Une preuve génétique
Récemment, des scientifiques ont montré que les femmes autistes présentaient plus de mutations génétiques par rapport aux hommes atteints de la même maladie. Pour avancer dans la compréhension de cette disparité hommes-femmes, Sébastien Jacquemont, en collaboration avec Evan Eichler de l'Université de Washington à Seattle, a comparé la fréquence des altérations génétiques chez environ 16'000 enfants atteints de maladies neuro-développementales. «Notre approche est une première de par son envergure, relève Sébastien Jacquemont. En effet, contrairement aux études précédentes, nous avons analysé différentes formes de mutations délétères pour le développement cérébral de l'enfant, et ce sur des cohortes de très grande taille. Nous avons également examiné les altérations transmises par les parents".
Pour cette étude, les chercheurs ont analysé des résultats obtenus par hybridation génomique comparative et séquençage de l'exome. La première technique permet d'étudier les mutations génétiques structurelles (délétions et duplications de fragments génomiques). Grâce à la deuxième méthode, il est possible de séquencer les parties codantes du génome, c'est-à-dire celles qui sont signifiantes, et de déterminer l'emplacement des variations. Les résultats sont étonnants: les chercheurs ont découvert la présence excessive d'altérations génétiques chez les jeunes filles malades par rapport aux garçons. Même constat chez un groupe d'enfants autistes: les filles possèdent jusqu'à trois fois plus de mutations. Mais la découverte ne s'arrête pas là: en étudiant l'origine parentale, les scientifiques ont remarqué qu'un grand nombre des mutations observées chez les jeunes patients sont héritées de la mère, alors que celle-ci ne présente que peu, voire aucun symptôme de la maladie. «Nous avons vraiment été surpris par les différences importantes observées entre filles et garçons», souligne le médecin.
Un «avantage biologique» sur le plan intellectuel pour les femmes?
Ces résultats suggèrent, sans pouvoir le démontrer formellement, que le cerveau féminin serait plus résilient face à un grand nombre d'atteintes génétiques qui affectent le développement cérébral.
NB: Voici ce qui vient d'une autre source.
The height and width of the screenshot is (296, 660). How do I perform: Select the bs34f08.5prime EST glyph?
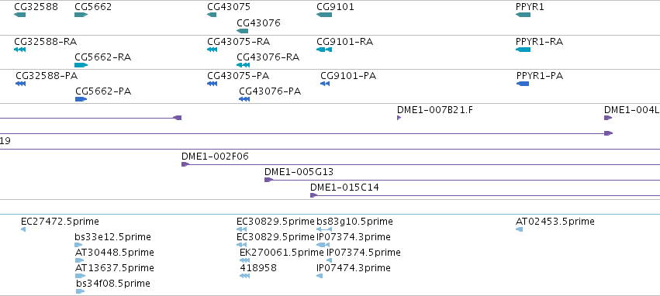[81, 291]
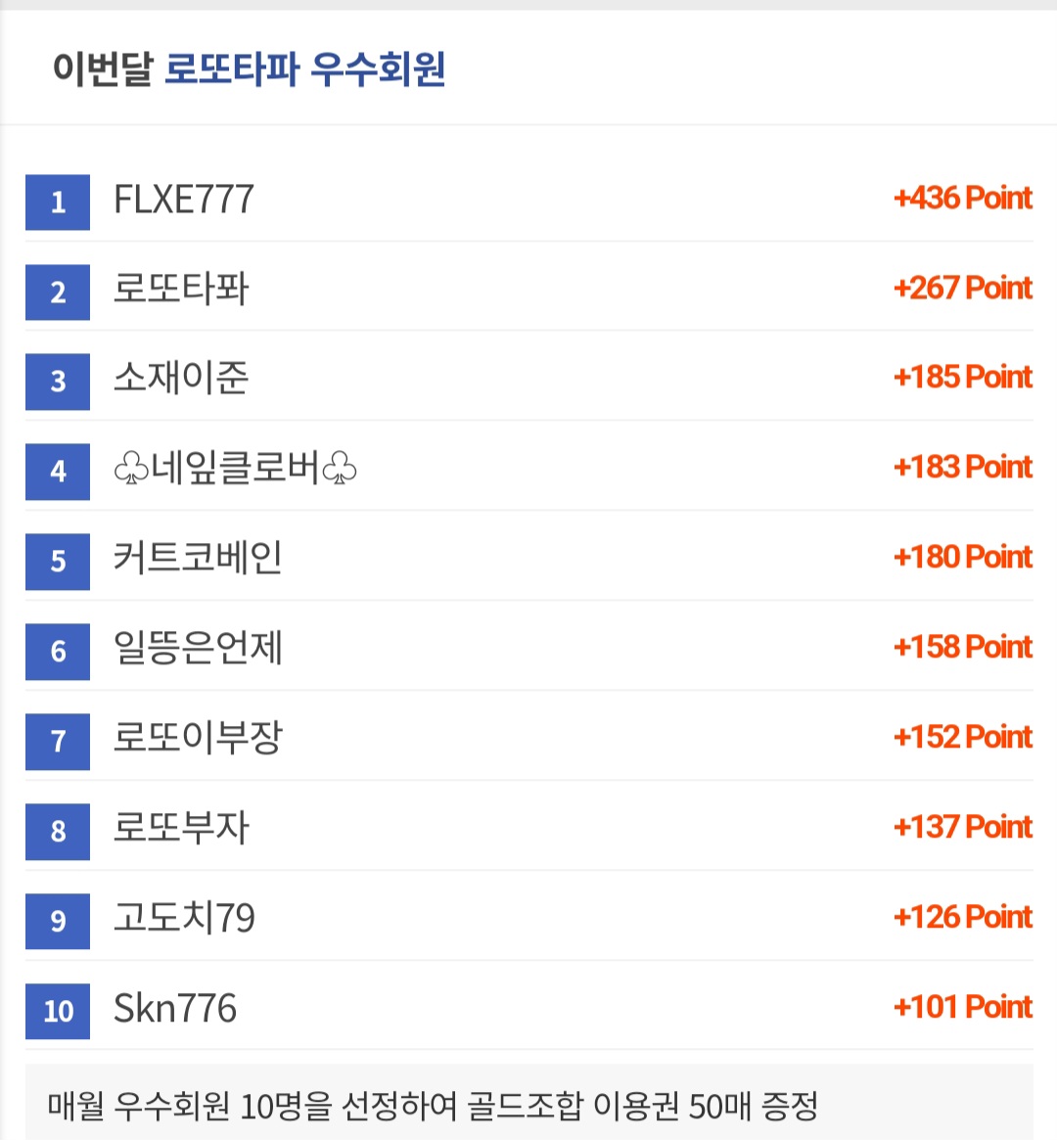Click the rank 5 number badge
The width and height of the screenshot is (1057, 1140).
pos(58,562)
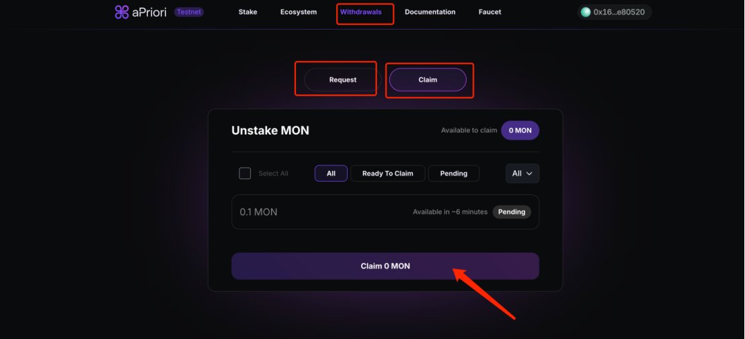Go to the Ecosystem menu item
745x339 pixels.
pyautogui.click(x=299, y=12)
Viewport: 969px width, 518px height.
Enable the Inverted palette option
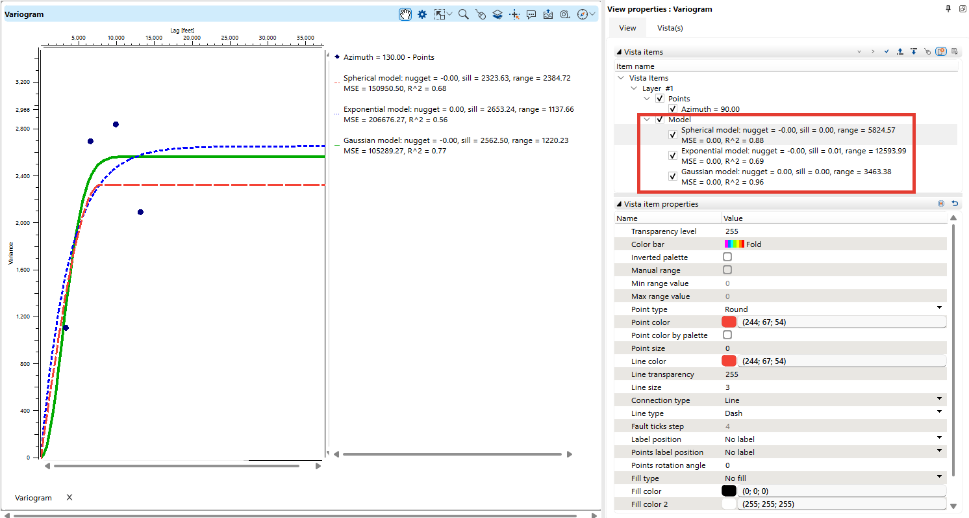(727, 257)

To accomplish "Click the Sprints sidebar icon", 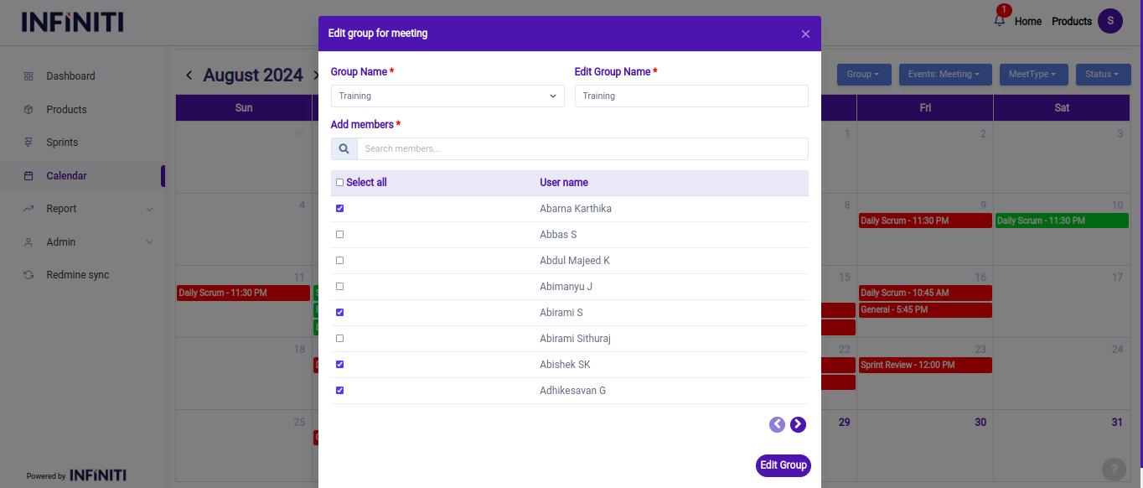I will pos(28,143).
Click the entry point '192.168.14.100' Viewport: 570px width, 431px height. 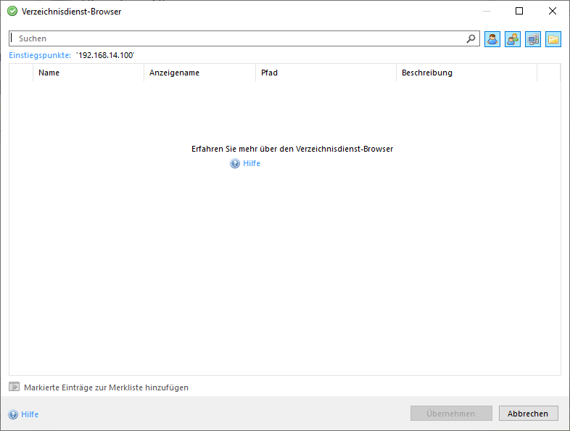click(x=105, y=55)
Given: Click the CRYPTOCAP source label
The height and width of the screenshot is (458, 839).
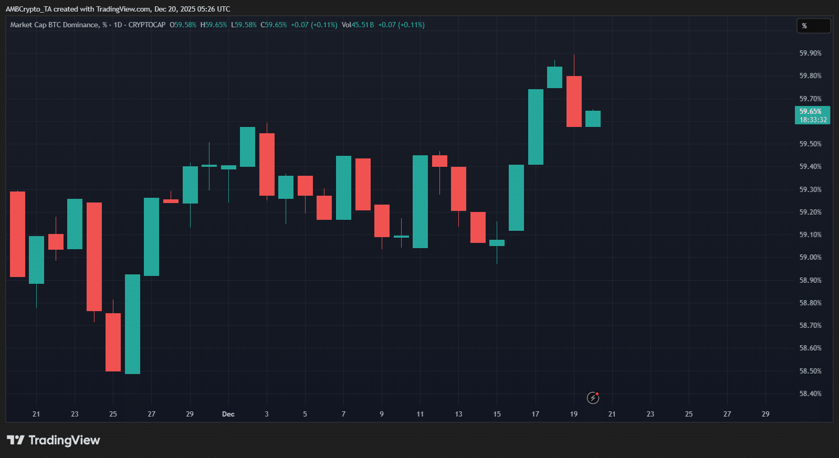Looking at the screenshot, I should (146, 25).
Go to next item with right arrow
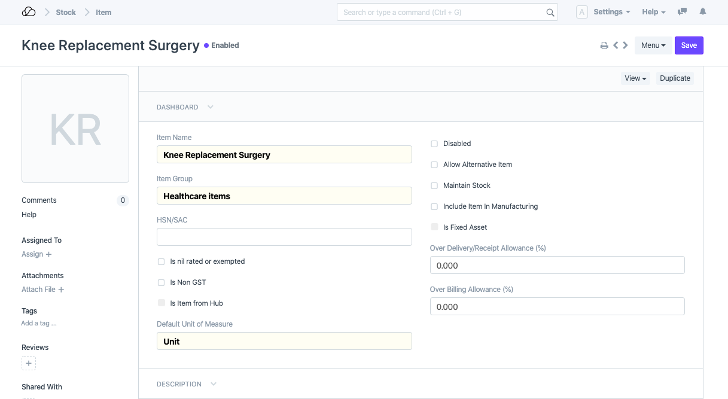Viewport: 728px width, 399px height. 625,45
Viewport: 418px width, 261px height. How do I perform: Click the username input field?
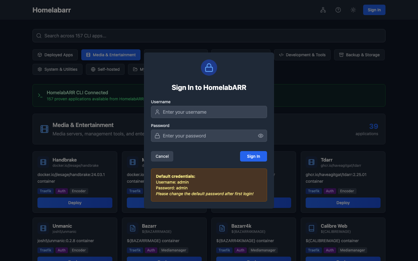(209, 112)
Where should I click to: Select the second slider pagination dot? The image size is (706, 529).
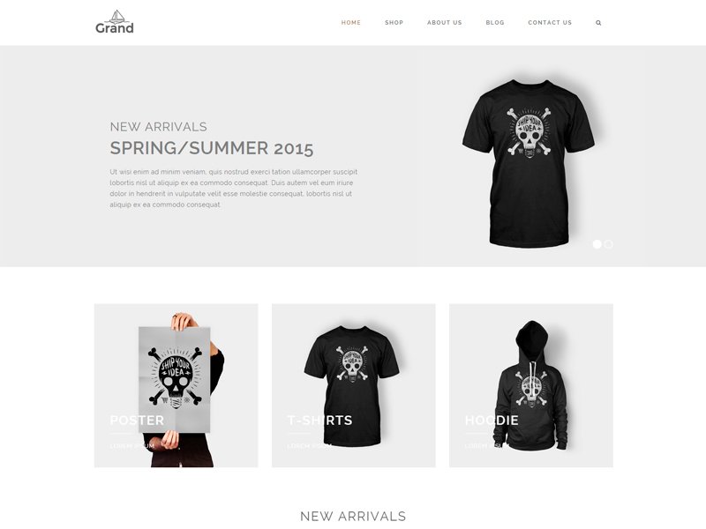point(609,244)
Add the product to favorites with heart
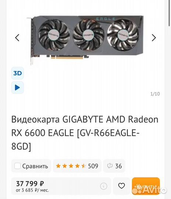The image size is (171, 199). [122, 186]
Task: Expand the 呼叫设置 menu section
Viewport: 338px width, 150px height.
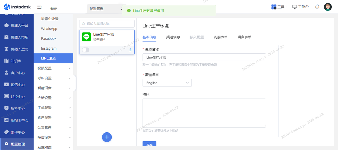Action: pyautogui.click(x=53, y=78)
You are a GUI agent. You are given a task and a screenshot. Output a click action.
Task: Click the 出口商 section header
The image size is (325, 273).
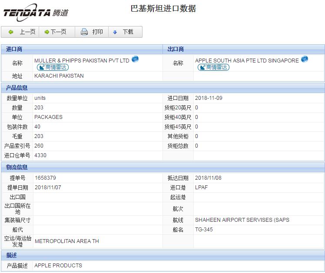(176, 49)
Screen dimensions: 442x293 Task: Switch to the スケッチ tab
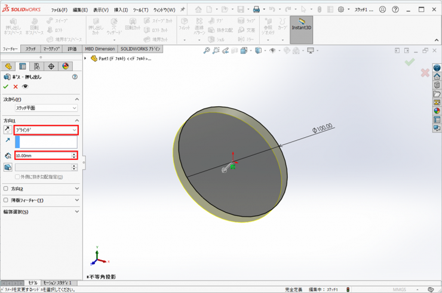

Cette «protection» constituerait-elle un avantage sur le plan intellectuel pour les femmes? «Le taux de réussite des femmes désormais majoritaires, dans les études supérieures, est de plus en plus important maintenant qu'il n'y a plus de barrière sociale. Alors pourquoi ne pas imaginer un facteur biologique dans cette réussite? Ceci reste cependant très spéculatif!», souligne le médecin. La recherche dans ce domaine a encore bien des secrets à nous livrer!